The Northeast Sustainable Energy Association (NESEA), based in Greenfield, Mass., is trying to encourage architects, designers, builders, and homeowners throughout the northeast region to construct highly efficient, self-reliant buildings that generate as much energy as they consume, as well as inspire occupants to live in them thoughtfully and efficiently. To this end, NESEA created the Zero Net Energy Building Award and bestowed the award in 2009 and in 2010 on two homes that exemplify net-zero performance and sustainable living.
Project entries for the 2011 Zero Net Energy Building Award program will be accepted through Dec. 15, 2010. The competition is open to any occupied net-zero energy building (of any type) located in New England, as well as in New York, New Jersey, Pennsylvania, Delaware, and Maryland. The building that documents net-zero energy use for a full year while continuously occupied and provides a high level of comfort, affordability, and reliability for its occupants without requiring idiosyncratic behaviors to meet energy usage goals. A jury of noted industry experts will evaluate each entry based on its energy usage and production, replicability, level of idiosyncrasy, overall design, and aesthetic appeal.

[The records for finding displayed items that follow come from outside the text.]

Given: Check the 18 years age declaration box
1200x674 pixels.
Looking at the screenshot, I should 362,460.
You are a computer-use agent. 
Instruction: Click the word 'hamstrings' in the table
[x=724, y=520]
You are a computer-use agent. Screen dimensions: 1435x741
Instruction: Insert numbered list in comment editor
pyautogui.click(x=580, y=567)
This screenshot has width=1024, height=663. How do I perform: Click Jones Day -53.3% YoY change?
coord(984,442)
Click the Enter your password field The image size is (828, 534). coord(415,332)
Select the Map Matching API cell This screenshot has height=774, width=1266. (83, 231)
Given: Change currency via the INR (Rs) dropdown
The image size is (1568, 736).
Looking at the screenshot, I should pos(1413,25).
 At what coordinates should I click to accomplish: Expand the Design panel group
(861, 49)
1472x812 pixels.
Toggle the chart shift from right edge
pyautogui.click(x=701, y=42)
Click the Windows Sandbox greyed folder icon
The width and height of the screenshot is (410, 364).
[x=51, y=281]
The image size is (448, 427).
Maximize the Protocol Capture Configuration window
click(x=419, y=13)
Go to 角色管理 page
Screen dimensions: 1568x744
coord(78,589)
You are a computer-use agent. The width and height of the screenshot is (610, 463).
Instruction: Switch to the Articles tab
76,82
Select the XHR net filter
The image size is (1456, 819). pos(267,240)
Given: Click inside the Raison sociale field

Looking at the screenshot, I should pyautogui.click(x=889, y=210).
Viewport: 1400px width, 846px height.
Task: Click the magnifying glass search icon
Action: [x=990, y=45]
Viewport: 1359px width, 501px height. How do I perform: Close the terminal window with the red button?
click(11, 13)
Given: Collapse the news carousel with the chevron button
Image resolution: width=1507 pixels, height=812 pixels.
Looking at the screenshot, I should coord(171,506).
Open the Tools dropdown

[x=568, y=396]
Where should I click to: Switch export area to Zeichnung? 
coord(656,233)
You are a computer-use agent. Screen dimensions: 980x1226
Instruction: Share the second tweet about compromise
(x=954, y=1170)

The winning project will be selected by a panel of green building and renewable energy industry experts and will receive a $10,000 cash prize. The winner will be announced during the BuildingEnergy Conference and Trade Show in March 2011.
NESEA's 2011 awards judging panel will include Larry Sherwood of renewable energy consultancy Sherwood Associates; architect Michael H. Nicklas, principal of Innovative Design; and Richard Perez, research professor/senior research associate, SUNY Atmospheric Sciences Research Center.